Na quarta-feira, 10 de dezembro de 2025, a Odontoprev informou que a Sprucegrove Investment Management detém 26.335.100 ações, equivalentes a 4,82% do capital, posição de 9/dez calculada sobre 545.825.286 ações (Fonte: Signal). Segundo a gestora, a participação é mantida para fins de investimento em nome de clientes, sem objetivo de alterar o controle ou a estrutura administrativa. A carta também afirma que não há bônus de subscrição, direitos de subscrição, opções ou debêntures conversíveis, nem acordos de voto associados à posição.
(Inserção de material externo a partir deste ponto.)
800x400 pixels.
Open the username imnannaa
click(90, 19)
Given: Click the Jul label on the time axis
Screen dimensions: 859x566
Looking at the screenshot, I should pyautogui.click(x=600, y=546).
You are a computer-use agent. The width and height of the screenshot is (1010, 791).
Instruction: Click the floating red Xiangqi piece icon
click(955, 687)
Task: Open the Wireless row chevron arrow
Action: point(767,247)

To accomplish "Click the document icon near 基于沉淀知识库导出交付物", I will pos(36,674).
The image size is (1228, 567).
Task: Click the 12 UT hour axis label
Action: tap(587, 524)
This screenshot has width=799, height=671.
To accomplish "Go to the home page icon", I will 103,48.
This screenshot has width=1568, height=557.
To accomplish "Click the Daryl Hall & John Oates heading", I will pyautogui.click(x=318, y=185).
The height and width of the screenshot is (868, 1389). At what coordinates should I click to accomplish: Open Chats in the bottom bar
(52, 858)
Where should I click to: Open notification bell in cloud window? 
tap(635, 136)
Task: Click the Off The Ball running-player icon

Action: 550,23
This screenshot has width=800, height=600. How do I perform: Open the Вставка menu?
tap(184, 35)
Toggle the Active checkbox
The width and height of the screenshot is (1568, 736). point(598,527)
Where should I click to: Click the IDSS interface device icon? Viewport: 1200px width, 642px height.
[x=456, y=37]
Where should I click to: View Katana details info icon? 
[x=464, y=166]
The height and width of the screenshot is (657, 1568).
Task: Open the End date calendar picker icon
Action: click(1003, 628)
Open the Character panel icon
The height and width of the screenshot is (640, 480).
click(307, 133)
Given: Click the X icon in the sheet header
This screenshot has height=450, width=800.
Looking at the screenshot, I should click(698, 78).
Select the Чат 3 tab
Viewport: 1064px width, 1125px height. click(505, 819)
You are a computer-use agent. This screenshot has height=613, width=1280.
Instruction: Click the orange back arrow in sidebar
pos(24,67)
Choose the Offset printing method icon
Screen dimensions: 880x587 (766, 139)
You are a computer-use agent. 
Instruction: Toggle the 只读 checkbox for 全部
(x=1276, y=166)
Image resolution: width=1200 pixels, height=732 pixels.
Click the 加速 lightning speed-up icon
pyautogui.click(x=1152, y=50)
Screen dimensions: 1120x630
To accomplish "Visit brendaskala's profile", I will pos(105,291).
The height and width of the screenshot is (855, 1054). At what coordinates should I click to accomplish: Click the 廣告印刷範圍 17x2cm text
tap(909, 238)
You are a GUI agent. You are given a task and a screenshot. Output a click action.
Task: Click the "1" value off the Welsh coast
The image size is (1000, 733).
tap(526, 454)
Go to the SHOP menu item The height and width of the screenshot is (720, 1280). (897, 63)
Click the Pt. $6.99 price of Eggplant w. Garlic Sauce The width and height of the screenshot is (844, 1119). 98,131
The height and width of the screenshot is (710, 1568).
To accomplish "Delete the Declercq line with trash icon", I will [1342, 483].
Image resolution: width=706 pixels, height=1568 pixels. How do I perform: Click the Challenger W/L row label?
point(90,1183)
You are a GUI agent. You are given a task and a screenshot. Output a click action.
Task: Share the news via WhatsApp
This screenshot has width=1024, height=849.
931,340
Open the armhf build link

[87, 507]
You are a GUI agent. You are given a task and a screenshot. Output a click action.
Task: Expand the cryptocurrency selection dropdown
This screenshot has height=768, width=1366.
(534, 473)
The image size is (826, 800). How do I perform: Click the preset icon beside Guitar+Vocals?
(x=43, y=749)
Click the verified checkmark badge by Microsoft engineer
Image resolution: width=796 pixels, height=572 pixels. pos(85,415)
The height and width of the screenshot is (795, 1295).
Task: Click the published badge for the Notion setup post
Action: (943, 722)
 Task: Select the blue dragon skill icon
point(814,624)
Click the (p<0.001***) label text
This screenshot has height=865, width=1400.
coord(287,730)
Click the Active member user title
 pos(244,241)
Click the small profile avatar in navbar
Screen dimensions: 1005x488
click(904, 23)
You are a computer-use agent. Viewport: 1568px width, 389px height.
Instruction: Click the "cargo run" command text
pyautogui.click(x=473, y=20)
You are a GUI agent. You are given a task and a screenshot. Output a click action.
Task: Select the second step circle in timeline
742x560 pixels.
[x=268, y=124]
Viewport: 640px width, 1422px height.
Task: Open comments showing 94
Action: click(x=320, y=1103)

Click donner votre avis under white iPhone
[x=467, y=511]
A divulgação ocorre em cumprimento à Resolução CVM 44/21.
Diferentemente do observado em novembro, quando a participação havia cruzado o patamar regulatório com 5,08% (27.724.700 ações), conforme a notificação de 5,08% divulgada em 7/novembro, a atualização de dezembro indica recuo para abaixo do gatilho de 5%, o que motiva nova comunicação. Como a mesma base de 545.825.286 ações foi utilizada em ambos os comunicados, a variação sugere desinvestimento líquido de aproximadamente 1,39 milhão de ações entre 6/nov e 9/dez, sem uso de derivativos, coerente com o caráter puramente econômico declarado. Esse ajuste é compatível com gestão ativa de portfólios de longo prazo e não altera a fotografia de controle da companhia, marcada por acionista de referência e free float amplo, nem sinaliza intenção de influenciar a governança, dado que a Sprucegrove reiterou inexistência de acordos de voto.
No pano de fundo, permanece a tese que tem atraído investidores institucionais: geração de caixa recorrente, distribuição previsível de proventos e execução comercial via canal Bradesco. No 3T25, a companhia reafirmou payout de 100% e coordenou o pagamento de dividendos e JCP para 10 de dezembro, além de encerrar recompra com cancelamento de ações — elementos que reforçam foco em valor por ação e previsibilidade. Esses pilares, detalhados nos resultados do 3T25 e na disciplina de capital (payout de 100% com pagamento em 10/dez), ajudam a explicar por que movimentos táticos de casas como a Sprucegrove tendem a refletir gestão de risco e liquidez, e não mudança de tese sobre a empresa.